English priest (born 1944)

Keith Brynmor Jones (born 27 June 1944) is a retired Church of England priest. He was the Dean of Exeter from 1996 to 2004, and the Dean of York from 2004 until his retirement in 2012.

==Early life and education==
Jones was born on 27 June 1944 in Shrewsbury, England. He received his secondary education at Ludlow Grammar School in Shropshire. He studied English literature at Selwyn College, Cambridge, graduating with a Bachelor of Arts (BA) degree in 1965: as per tradition, his BA was promoted to a Master of Arts (MA Cantab) degree. From 1967 to 1969, he trained for holy Orders and studied theology at Cuddesdon College, an Anglo-Catholic theological college near Oxford.

==Ordained ministry==
Jones was ordained at Southwark Cathedral and served a curacy in the parish of Limpsfield with Titsey, Surrey. In 1982 he was appointed vicar of St Mary-le-Tower, Ipswich in 1982, a position he held until 1995. He served his first cathedral position as Priest-Vicar at St Albans Cathedral and was appointed the Rural Dean of Ipswich in 1992. He was an Honorary Canon of St Edmundsbury Cathedral between 1993 and 1995.
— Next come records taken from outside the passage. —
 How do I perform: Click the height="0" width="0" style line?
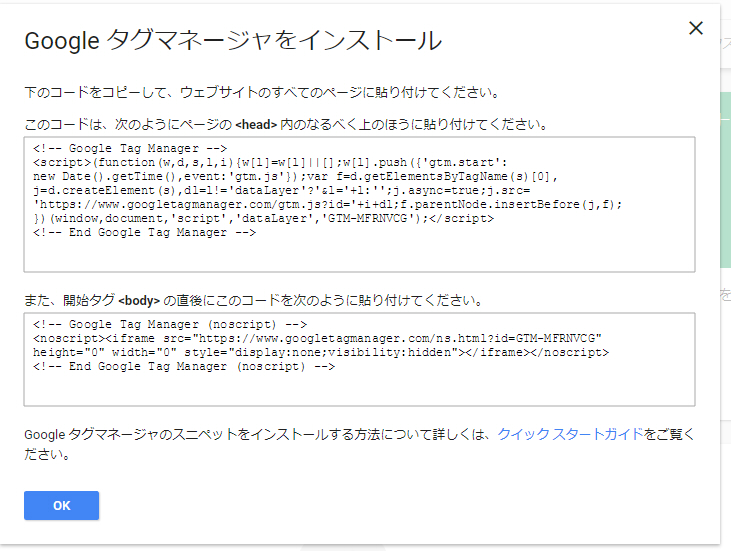point(321,352)
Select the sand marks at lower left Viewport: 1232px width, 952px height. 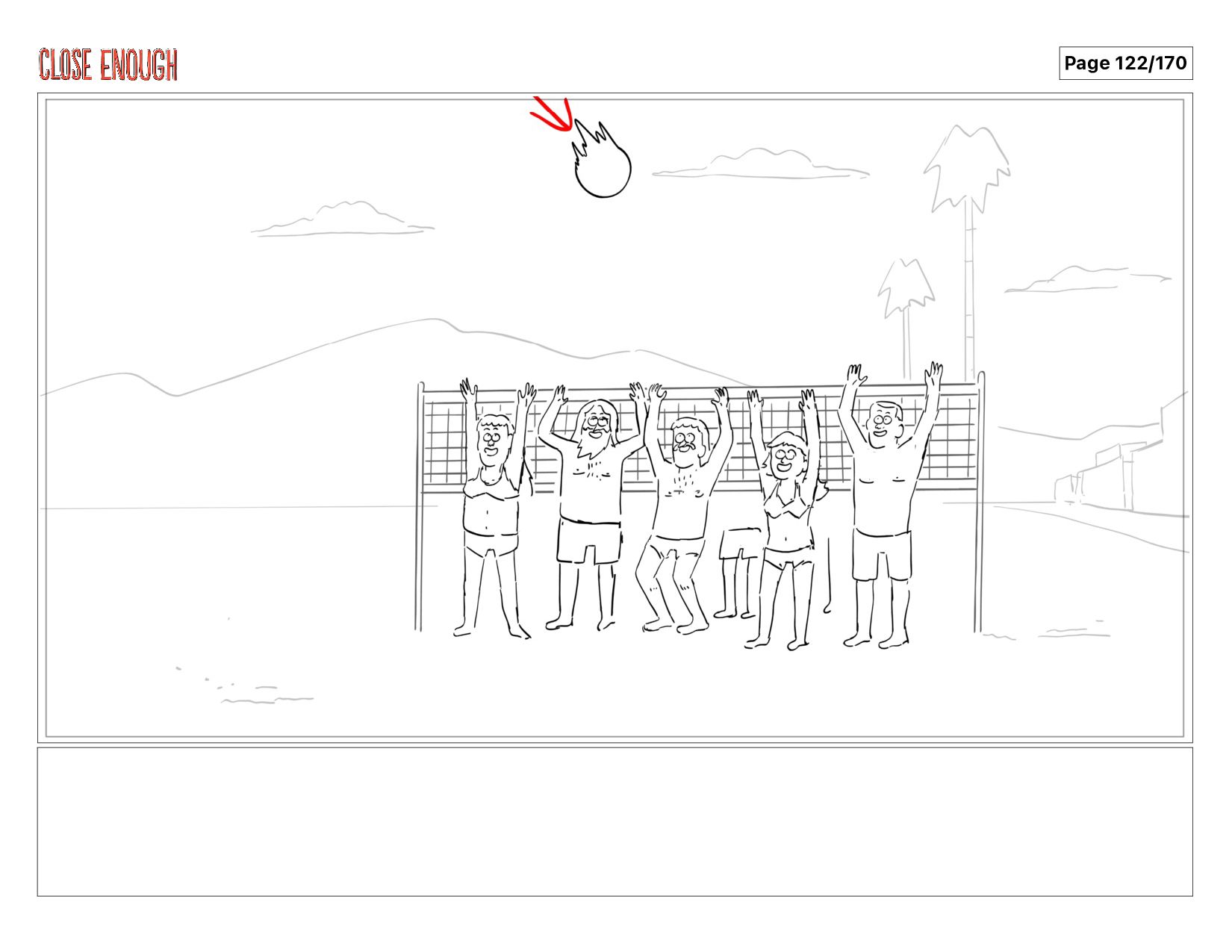[245, 685]
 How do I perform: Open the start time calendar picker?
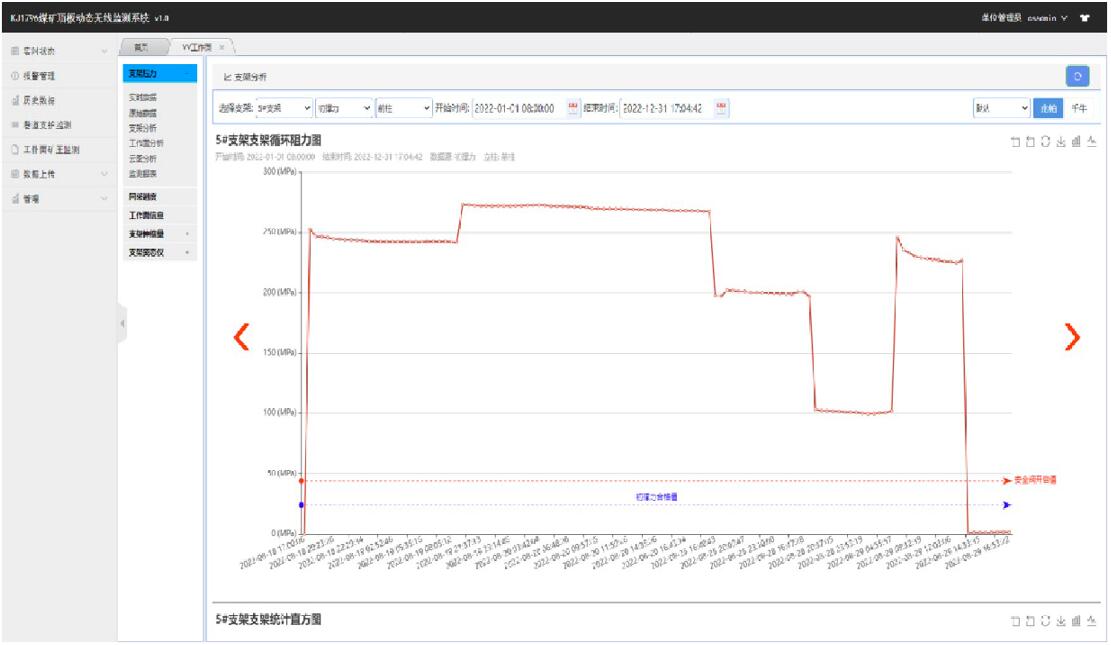(573, 108)
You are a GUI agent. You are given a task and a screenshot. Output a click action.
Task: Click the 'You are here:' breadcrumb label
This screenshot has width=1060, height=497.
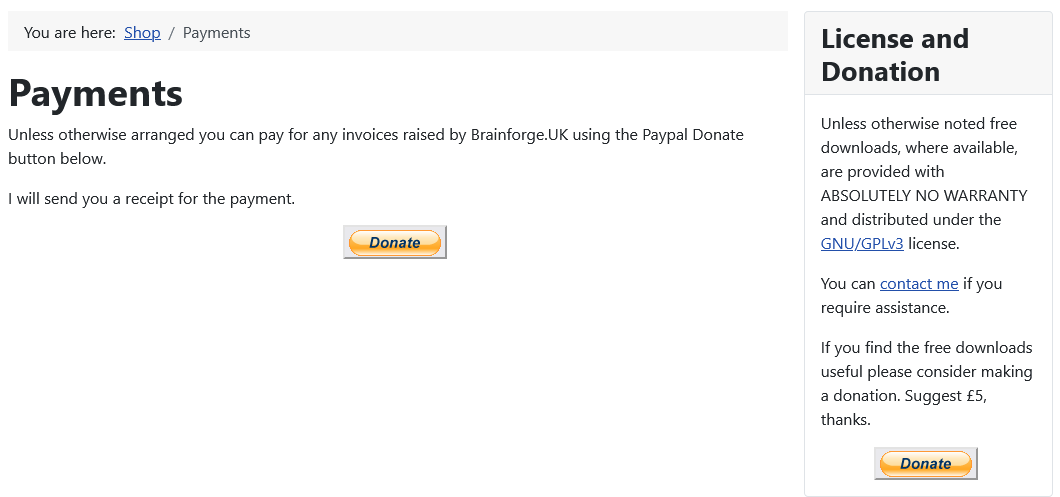70,32
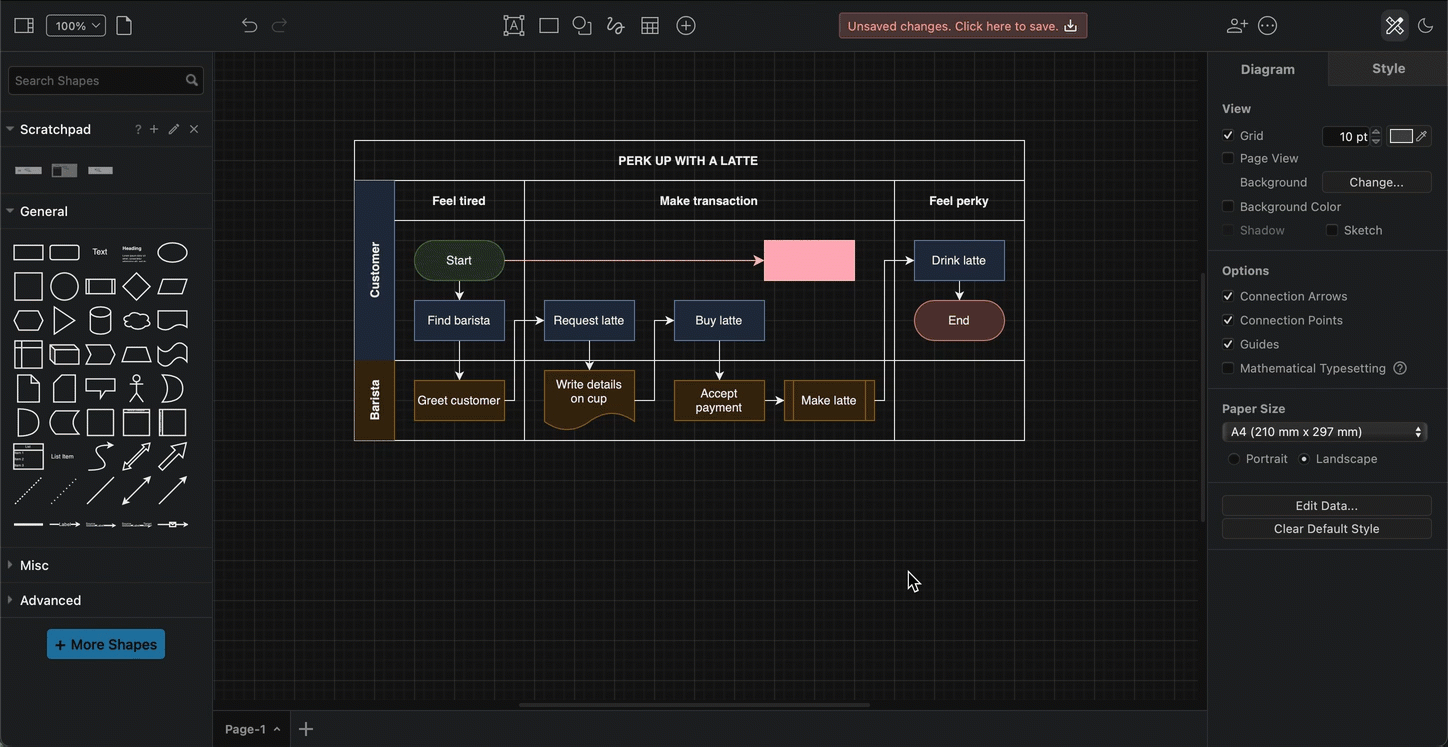Click the undo arrow icon
This screenshot has width=1448, height=747.
249,26
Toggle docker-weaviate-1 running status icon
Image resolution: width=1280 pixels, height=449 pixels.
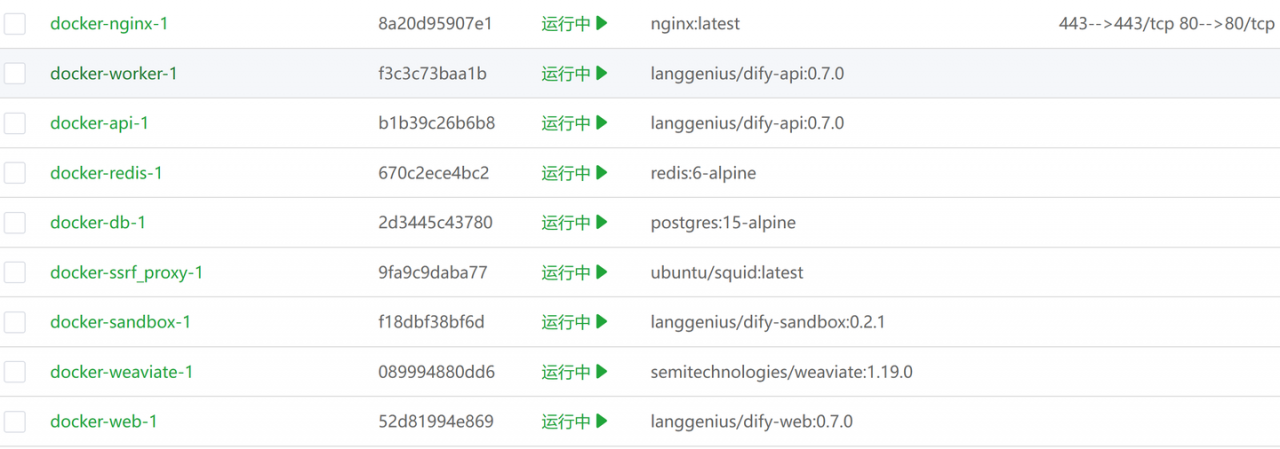tap(602, 372)
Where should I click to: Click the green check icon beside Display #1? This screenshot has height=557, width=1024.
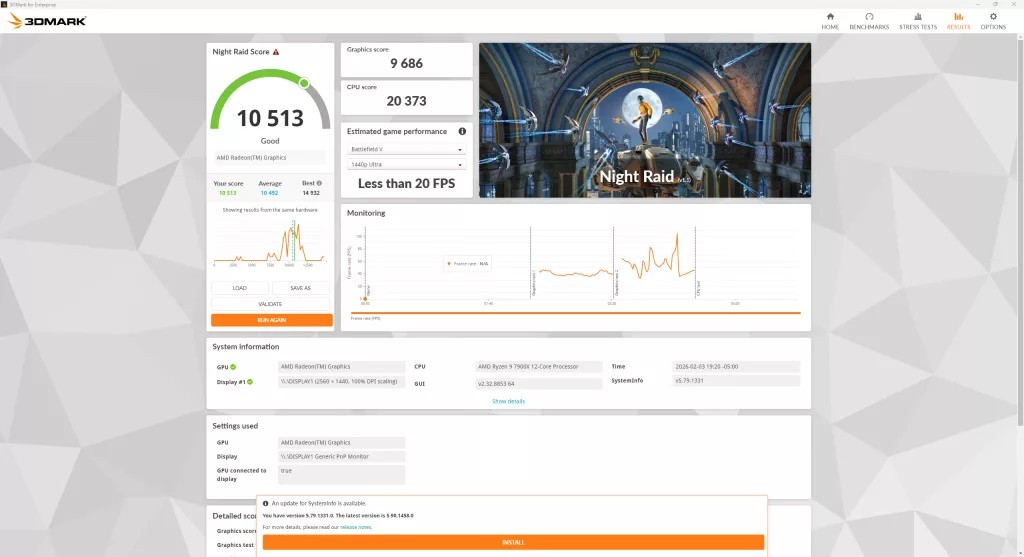pos(250,382)
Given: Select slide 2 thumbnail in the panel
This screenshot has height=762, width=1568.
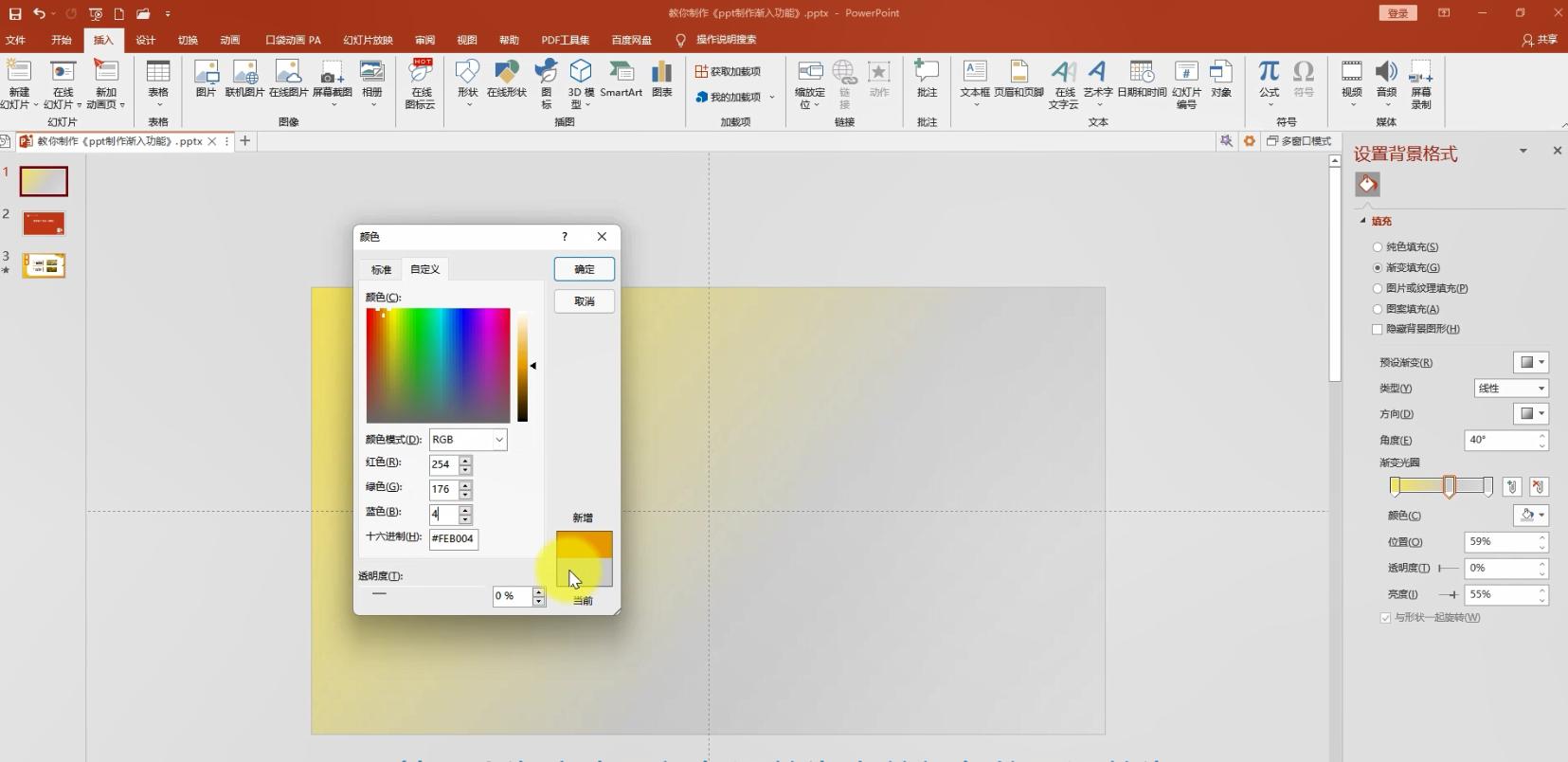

He was appointed Dean of Exeter in 1996. He was installed as Dean of York in June 2004. He retired from full-time ministry on 30 April 2012. In 2013, he was granted permission to officiate in the Diocese of St Edmundsbury and Ipswich. Since retirement he has served as an Associate Minister, at St Margaret's Church, Ipswich.

==Other appointments==
- Member, General Synod (1999–present)
- Chairman, Pilgrims' Association
- Member, Places of Worship Panel, English Heritage

==Personal life==
Jones is married to Viola Jones, a lecturer in Christianity and art, with whom he has three daughters: Sophie, Olivia and Isabel.

==Styles==

- Mr Keith Jones (1944–1969)
- The Revd Keith Jones (1969–1993)
- The Revd Canon Keith Jones (1993–1995)
- The Very Revd Keith Jones (1996–present)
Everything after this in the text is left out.